■ **Task**: Go through the entries below and print, exactly, the lines starting at the one with "Task: Click the Scissors" and ending at the one with "Enable the UN CLIC betting toggle", keeping both ends and no others.

■ **Material provided**:
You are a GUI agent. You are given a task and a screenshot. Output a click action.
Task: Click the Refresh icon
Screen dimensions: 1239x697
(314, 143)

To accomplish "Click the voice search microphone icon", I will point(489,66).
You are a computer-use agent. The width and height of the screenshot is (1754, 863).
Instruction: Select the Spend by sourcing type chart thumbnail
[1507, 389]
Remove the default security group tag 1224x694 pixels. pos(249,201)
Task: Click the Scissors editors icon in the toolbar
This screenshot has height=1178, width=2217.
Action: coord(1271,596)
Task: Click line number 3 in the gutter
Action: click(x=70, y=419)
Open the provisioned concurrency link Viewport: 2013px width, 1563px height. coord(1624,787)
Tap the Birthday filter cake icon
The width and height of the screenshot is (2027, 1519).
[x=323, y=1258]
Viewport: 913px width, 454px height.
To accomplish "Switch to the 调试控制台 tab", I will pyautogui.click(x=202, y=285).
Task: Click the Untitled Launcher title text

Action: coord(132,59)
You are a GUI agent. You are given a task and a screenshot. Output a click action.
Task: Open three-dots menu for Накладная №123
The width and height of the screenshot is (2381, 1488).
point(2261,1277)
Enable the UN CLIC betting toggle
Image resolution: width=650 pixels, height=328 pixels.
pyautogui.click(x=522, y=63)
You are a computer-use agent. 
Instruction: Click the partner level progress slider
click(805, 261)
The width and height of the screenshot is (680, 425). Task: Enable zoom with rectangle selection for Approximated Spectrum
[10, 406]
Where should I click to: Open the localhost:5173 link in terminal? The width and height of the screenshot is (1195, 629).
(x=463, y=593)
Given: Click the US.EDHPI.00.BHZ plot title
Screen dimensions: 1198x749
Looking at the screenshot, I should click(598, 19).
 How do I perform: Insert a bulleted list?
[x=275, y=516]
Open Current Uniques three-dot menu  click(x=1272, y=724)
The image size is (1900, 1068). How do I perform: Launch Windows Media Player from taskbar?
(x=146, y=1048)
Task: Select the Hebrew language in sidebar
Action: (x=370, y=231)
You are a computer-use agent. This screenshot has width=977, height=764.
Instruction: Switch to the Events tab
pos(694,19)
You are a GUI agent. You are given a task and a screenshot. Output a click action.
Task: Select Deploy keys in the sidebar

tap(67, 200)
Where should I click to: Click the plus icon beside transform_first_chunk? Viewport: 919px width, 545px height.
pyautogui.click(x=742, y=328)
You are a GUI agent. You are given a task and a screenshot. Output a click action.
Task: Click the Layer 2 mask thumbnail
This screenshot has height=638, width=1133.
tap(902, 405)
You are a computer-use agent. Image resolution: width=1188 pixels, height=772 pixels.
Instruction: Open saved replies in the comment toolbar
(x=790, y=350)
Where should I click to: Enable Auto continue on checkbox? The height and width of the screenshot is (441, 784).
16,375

■ **Exercise output**:
Task: Click the Scissors editors icon in the toolbar
This screenshot has height=1178, width=2217.
Action: coord(1271,596)
Task: Click line number 3 in the gutter
Action: click(x=70, y=419)
Open the provisioned concurrency link Viewport: 2013px width, 1563px height. coord(1624,787)
Tap the Birthday filter cake icon
The width and height of the screenshot is (2027, 1519).
[x=323, y=1258]
Viewport: 913px width, 454px height.
To accomplish "Switch to the 调试控制台 tab", I will pyautogui.click(x=202, y=285).
Task: Click the Untitled Launcher title text

Action: coord(132,59)
You are a GUI agent. You are given a task and a screenshot. Output a click action.
Task: Open three-dots menu for Накладная №123
The width and height of the screenshot is (2381, 1488).
point(2261,1277)
Enable the UN CLIC betting toggle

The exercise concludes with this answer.